Stored records
..............................
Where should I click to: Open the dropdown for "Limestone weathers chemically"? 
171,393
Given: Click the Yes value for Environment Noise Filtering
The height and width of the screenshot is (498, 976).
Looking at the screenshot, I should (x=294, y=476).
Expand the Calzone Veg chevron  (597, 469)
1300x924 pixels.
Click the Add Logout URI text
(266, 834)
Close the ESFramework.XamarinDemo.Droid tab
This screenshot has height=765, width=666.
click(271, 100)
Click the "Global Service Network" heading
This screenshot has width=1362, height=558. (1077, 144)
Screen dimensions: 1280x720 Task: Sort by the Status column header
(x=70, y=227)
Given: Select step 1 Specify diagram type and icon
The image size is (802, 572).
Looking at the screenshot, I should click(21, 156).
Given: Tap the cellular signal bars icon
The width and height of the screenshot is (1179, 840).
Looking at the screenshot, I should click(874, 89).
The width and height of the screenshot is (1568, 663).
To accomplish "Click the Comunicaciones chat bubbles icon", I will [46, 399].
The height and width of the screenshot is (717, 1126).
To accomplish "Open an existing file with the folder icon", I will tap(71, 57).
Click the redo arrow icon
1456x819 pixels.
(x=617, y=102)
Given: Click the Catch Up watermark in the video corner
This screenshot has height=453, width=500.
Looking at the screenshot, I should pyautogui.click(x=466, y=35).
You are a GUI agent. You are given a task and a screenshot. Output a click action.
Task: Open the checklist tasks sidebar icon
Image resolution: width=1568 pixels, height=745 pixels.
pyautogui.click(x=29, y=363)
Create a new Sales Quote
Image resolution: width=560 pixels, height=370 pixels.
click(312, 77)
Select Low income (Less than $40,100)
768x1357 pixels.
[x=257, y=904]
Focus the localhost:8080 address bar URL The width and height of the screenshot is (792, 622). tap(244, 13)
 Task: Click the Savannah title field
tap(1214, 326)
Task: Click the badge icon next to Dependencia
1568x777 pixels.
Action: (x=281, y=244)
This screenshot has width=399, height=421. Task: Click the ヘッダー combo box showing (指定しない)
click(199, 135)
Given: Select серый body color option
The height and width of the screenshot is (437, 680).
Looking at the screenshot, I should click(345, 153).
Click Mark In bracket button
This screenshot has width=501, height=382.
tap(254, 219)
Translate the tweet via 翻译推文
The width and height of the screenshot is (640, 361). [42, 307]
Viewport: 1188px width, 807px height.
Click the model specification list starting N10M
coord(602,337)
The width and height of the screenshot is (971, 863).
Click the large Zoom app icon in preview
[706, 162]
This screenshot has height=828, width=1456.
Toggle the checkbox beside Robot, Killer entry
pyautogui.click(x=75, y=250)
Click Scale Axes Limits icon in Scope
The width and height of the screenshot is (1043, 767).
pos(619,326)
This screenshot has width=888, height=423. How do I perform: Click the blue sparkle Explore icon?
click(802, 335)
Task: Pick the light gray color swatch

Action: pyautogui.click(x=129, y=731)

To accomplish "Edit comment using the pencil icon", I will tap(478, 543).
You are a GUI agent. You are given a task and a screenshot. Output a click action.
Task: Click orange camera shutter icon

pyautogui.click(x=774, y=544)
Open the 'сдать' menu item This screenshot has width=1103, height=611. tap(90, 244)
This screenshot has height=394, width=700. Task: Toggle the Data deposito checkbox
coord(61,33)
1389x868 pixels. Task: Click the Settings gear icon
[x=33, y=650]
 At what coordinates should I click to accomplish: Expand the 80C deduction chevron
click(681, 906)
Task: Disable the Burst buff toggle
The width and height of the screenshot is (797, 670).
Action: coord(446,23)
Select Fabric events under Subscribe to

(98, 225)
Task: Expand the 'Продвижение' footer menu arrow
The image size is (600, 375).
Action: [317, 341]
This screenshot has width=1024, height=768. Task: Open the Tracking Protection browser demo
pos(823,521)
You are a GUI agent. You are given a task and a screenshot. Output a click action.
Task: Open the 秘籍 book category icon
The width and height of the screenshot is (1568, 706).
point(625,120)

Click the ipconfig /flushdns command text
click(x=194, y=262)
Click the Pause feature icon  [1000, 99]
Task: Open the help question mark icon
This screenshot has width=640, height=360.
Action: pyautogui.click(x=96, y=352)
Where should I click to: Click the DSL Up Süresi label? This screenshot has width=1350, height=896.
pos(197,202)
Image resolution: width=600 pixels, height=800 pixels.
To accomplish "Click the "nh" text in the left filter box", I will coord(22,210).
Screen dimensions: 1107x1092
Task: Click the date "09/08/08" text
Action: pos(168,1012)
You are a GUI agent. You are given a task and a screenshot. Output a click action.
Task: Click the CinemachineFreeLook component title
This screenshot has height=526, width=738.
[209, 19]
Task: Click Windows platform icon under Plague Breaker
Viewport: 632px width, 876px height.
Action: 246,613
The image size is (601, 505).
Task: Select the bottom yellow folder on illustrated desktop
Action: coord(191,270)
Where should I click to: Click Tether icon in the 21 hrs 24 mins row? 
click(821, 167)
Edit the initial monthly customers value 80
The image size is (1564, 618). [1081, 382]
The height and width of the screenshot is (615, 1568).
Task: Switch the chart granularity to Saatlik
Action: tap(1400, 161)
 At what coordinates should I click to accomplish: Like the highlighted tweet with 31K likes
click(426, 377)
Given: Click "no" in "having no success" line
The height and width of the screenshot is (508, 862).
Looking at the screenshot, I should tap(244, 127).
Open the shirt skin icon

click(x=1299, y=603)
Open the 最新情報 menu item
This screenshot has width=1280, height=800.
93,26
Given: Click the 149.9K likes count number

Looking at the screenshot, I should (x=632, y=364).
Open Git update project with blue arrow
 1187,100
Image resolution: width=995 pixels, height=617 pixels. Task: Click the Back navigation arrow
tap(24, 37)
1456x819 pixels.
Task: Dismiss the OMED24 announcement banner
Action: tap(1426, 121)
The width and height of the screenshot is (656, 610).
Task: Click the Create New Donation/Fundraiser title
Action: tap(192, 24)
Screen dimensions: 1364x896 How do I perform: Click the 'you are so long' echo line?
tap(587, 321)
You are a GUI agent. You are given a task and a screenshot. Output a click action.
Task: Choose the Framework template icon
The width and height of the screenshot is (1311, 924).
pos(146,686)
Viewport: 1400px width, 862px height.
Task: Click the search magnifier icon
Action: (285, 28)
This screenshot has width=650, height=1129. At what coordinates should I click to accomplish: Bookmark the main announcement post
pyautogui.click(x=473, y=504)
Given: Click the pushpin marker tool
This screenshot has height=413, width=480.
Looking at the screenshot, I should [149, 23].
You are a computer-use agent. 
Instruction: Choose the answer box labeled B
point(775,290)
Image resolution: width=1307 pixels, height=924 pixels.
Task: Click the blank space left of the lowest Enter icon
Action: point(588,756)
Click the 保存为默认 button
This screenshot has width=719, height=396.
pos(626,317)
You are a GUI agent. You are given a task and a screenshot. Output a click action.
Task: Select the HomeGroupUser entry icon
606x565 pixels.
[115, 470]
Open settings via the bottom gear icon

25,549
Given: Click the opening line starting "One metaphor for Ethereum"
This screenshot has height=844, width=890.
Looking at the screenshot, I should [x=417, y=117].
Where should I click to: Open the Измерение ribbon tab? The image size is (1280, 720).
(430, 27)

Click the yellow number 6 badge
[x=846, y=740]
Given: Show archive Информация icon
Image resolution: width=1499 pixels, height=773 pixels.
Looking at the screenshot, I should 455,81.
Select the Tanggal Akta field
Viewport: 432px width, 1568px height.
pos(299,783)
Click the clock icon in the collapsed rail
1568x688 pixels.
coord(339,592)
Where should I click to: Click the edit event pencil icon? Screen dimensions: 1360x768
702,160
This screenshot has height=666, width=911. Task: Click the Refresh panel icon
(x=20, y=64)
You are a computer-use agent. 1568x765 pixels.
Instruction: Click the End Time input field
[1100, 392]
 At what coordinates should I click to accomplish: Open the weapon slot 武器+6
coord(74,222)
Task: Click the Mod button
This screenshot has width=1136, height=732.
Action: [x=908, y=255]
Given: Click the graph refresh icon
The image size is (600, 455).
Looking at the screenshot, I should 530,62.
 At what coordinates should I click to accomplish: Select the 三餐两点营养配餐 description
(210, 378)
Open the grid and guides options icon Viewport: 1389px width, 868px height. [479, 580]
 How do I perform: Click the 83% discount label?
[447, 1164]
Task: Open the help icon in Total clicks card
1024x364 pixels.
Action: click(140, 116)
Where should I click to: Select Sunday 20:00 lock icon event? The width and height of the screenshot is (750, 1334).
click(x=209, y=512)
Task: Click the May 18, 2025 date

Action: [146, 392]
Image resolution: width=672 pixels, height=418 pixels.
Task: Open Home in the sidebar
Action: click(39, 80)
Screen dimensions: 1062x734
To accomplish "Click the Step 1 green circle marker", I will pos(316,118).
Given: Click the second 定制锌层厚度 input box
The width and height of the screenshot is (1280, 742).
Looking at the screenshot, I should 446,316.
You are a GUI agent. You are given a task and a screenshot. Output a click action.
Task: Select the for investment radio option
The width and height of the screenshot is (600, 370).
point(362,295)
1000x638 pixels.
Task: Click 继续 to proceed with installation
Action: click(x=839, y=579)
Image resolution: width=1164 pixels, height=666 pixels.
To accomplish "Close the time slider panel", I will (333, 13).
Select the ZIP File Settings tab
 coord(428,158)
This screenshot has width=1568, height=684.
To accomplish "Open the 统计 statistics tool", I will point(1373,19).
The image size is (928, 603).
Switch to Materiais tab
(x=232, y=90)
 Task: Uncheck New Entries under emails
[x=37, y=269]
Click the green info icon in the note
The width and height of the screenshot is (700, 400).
..............................
#### What you have to do
Find every line in the records that uses the string "computer", then copy it.

#### Exercise response
You are a computer-use agent. 
You are a computer-use agent. 1568x765 pixels.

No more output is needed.